In her poem, “Still I Rise,” Maya Angelou uses a number of types of figurative language to the stress the strength and determination to overcome oppression.
She employs the use of repetitive phrases; “But still, like dust, I’ll rise” or “I rise.” She is emphasizing that, although historically African-Americans have been oppressed, she will aspire to greatness and endure.
The rhetorical question is another tool that she uses as she asks, “Did you want to see me broken? or “Does my haughtiness offend you?” She asks the audience questions that are thought provoking. They set the tone for the poem by creating inner conflict in the reader.

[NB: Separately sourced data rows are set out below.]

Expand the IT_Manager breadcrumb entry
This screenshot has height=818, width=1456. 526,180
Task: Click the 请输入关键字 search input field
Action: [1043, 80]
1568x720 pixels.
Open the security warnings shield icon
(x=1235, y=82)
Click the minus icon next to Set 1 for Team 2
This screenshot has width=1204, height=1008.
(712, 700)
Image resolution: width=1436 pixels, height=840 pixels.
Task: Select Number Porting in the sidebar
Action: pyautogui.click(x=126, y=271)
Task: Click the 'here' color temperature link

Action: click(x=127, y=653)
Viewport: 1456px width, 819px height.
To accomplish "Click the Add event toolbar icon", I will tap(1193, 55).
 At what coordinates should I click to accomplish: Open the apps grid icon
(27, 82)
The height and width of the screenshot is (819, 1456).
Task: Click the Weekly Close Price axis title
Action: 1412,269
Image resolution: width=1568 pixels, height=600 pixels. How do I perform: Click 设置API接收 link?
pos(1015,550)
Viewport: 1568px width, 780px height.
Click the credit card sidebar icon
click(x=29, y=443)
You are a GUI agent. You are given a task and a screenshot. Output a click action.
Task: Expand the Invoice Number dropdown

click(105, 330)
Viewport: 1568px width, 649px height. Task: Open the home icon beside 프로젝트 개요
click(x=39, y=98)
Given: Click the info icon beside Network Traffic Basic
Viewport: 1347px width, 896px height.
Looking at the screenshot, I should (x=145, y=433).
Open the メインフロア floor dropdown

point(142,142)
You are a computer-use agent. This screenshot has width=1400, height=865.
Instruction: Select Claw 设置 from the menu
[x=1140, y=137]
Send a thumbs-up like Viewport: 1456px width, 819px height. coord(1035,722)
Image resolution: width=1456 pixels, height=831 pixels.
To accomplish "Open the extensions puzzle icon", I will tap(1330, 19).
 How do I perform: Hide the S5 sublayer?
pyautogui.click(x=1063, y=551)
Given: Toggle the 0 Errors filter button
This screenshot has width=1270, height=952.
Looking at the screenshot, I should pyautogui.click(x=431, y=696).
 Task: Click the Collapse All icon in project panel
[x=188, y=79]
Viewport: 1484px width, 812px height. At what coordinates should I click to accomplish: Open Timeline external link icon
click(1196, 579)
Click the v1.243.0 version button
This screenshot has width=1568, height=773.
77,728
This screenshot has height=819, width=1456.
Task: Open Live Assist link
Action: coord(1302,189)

The are numerous examples of simile throughout the poem that create imagery. She implores the reader to consider why they feel sadness, “’Cause I walk like I’ve got oil wells pumping in my living room.” Her similes create visual imagery over and over again. In the following stanza you find simile and the use of rhyming words to create rhythm and imagery in the poem.
Did you want to see me broken?
Bowed head and lowered eyes?
Shoulders falling down like teardrops,
Weakened by my soulful cries.
Another form of figurative language used in the poem is metaphor. Angelou writes,
I’m a black ocean leaping and wide,
Welling swelling I bear the tide.
She is carrying the history of oppression of her slave ancestors, and she will will not only endure but she will prosper through her pride.